The recoil of a gun firing was taken by automatic discharge of a blank shot from the gun on the opposite side of the sphere. In this way the course of the globe was not altered by the recoil.

Sedgwick shifted the sphere slightly until one of his polar guns was aimed at the pursuer. Then he waited. This shot had to be effective. He dared not miss or blunder.

Steadily the sphere roared on towards Earth and steadily the strange pursuer followed, closer and closer. It narrowed the distance from a mile to a half mile. Sedgwick was impelled to fire but restrained himself. Through his head floated the old Bunker Hill injunction about waiting for the whites of their eyes. This shot had to be good. He knew nothing of the armament of the mysterious follower, therefore his first shot would have to be the deciding one.

Now he watched the dials closely. The giant egg was a few hundred yards away. His finger rested on the firing button. For a second it hesitated and then pressed down.

He never noticed the shock for it was counterbalanced. But he saw the meter of the gun rapidly check off shots as shells slid one after another into the breach and were blasted off point-blank at the strange mass. One, two, three, four, five....
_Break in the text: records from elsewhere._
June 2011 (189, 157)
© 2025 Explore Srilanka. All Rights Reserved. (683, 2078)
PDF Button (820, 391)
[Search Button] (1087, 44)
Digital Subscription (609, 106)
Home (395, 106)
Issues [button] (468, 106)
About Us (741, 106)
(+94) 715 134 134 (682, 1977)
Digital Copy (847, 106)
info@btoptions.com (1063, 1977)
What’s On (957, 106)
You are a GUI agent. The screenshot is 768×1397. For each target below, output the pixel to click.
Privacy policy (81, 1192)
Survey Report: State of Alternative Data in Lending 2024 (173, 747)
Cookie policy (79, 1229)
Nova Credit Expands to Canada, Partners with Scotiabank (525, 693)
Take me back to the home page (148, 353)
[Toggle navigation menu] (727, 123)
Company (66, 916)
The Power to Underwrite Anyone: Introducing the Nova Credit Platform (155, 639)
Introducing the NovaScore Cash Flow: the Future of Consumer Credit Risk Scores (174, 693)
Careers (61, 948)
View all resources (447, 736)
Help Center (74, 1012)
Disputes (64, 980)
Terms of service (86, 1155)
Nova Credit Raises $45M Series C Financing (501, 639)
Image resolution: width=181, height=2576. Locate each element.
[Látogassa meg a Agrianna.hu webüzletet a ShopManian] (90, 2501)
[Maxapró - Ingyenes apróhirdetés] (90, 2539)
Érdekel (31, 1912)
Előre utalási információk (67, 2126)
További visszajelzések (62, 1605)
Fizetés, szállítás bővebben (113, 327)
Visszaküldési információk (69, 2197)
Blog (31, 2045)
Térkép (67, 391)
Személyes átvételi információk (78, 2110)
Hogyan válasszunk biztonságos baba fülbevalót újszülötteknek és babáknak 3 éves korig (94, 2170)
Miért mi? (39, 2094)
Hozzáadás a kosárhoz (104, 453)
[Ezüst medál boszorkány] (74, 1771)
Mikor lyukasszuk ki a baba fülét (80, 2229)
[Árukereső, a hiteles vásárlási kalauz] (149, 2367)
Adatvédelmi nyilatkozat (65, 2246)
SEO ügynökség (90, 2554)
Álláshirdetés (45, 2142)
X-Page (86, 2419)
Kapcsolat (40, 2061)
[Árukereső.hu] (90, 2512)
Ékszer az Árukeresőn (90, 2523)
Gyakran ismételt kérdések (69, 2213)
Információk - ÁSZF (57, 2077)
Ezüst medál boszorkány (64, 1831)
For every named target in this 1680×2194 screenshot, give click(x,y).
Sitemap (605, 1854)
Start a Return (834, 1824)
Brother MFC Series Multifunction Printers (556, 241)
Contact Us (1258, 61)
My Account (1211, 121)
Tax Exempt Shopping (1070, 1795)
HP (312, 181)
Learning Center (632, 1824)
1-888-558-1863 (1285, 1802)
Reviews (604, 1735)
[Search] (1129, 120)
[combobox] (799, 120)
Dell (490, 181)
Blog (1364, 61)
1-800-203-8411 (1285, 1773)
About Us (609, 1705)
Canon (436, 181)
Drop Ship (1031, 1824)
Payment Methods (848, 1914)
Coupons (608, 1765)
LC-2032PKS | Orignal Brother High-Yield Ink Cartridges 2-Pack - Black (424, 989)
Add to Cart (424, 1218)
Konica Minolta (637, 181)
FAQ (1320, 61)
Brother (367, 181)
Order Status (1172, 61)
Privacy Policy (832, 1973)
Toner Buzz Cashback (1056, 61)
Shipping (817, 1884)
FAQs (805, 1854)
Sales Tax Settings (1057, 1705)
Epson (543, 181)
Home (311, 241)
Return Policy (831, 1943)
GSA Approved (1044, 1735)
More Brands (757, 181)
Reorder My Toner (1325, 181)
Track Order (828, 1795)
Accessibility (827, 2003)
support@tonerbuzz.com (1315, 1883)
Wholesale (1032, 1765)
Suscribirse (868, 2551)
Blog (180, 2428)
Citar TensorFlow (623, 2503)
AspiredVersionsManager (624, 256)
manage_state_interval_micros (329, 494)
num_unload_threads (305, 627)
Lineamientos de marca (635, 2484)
Then suddenly the sphere received a blow as if a giant bat had swung and connected with it. The pilot's chair swung wildly about on its gymbals and all the instruments vibrated madly. When it had steadied again, Sedgwick saw that the sphere was hurtling away from the scene of the shooting. The dials registered the terrific explosion that must have taken place. The concussion had hurled the globe off its course.

Where there had been a gravitational force manifesting close by, now there was none. The pursuer was no more. It must have blown to smithereens when the shells struck it.

Sedgwick rapidly recalculated his course and shot on homewards towards the Earth. A number of photo-cells were blank on the explosion side, several rocket tubes were out of commission and other things connected with that side were awry. The sphere, however, was entirely under control and quite navigable.

Landing blind was not so hard as he had only to follow the radio beam. The radio had stopped functioning as soon as he had left the Earth as had been predicted and it had started again when the sphere successfully eased to within five miles of the surface. The great ball slid gently on its rockets into the field of its origin and came to rest.

When Sedgwick had crawled out through the exit tube and had shaken himself free from the stiffness of his muscles and the hands of the small crowd, he realized that it was night and the stars were shining down. That was what held his attention the longest, that and the great gobs of raw black flesh that had smeared over the sphere's side when the unseen pursuer exploded.